Ob der Autor hier nur einer Passion nachgeht oder bestimmten Historien der Serie tatsächlich einen anderen Anstrich verpassen möchte, wird wohl nicht geklärt werden können. Beim PRFZ-Tag in Osnabrück hatte der Autor auf der Bühne aber auch im persönlichen Gespräch mehrmals, geradezu leidenschaftlich, seine Idee geäußert, manch frühere Handlung sei noch nicht zu Ende erzählt worden und kann weitererzählt werden. Mit dem MDI hat Vandemaan bereits damit begonnen, eine als abgeschlossen geltende Geschichte fortzuführen. Vielleicht ist es ihm auch ein Bedürfnis, der Gehirnodyssee, die sicherlich kein Höhepunkt der Serie ist, nachträglich eine Aufwertung zu verpassen.

Alles in allem ein sehr schöner Roman mit vielen Einfällen. Die Dialoge sind kurz und voller lakonischer Aussagen. Sehr schön auch die Idee, unter den Onryonen Zwietracht zusähen. Bonthonner Khelays Überlegungen zu den Beweggründen des Gefangenen, dieser wolle den Eindruck erwecken, er sei ein Gestaltwandler und dadurch könnte das Tribunal destabilisiert werden, zeigen Früchte. Obwohl Khelay selbst zu diesem Schluss kommt, hat er sich gewissermaßen selbst damit infiziert. In der Folge wird er unsicher und sieht Gespenster.

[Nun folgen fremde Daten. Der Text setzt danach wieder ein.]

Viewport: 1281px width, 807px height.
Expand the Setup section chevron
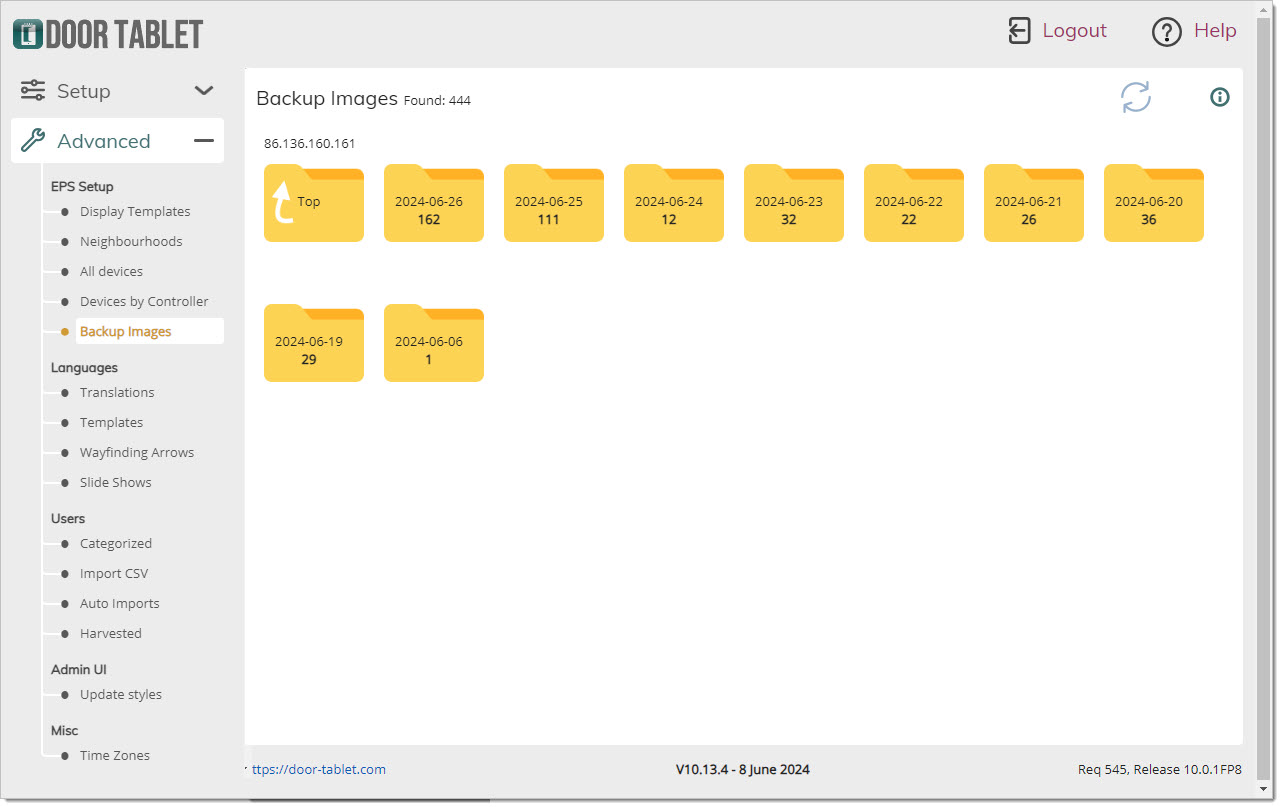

Es gibt aber auch Widersprüchliches zu lesen. Der Richter sagt einerseits über die Tiuphoren, dass deren Erscheinen in dieser Epoche nicht dokumentiert sei. Andererseits sagt er nur wenige Zeilen weiter, dass sich die Vergangenheit nicht ändern lässt. Seine Feststellung über die Tiuphoren muss aus der Zukunft erfolgen. Und da die Tiuphoren nun mal hier sind, irrt sich der Richter, bzw. der Autor.

Wim Vandemaan erwähnt mal wieder den lunaren Widerstand. Attilar Leccore ist auf der Flucht und leiht sich einen Privatgleiter von seinem Chauffeur. Er fragt den Terraner in seiner Identität als Onryone, ob der Widerstand an den Piloten herangetreten sei. Als der Terraner dies einräumt, ist Leccore zufrieden. Der Autor offensichtlich auch, denn er führt aus, dass sich der Lunare Widerstand lächerlich gemacht hätte, wenn er nicht an den terranischen Chauffeur eines wichtigen Onryonen herangetreten wäre. Lächerlich an der Szene ist allerdings etwas anderes. Dass nämlich der größte Militärstützpunkt der LFT mit 1 Milliarde Menschen sang- und klanglos in der Handlung untergegangen ist!

Und noch eine Kleinigkeit störte. Zu einer Neuordnung, wenn man das so bezeichnen kann, des kosmischen Überbaus der Serie hat Vandemaan viel geschrieben aber leider nur wenig gesagt.

Nochmal zurück zu Tifflor und dem Gesicht seiner Mutter. Am Ende kehrt Tifflor womöglich tatsächlich zu seiner Mutter „heim“ wenn er sich in die Atopie begibt.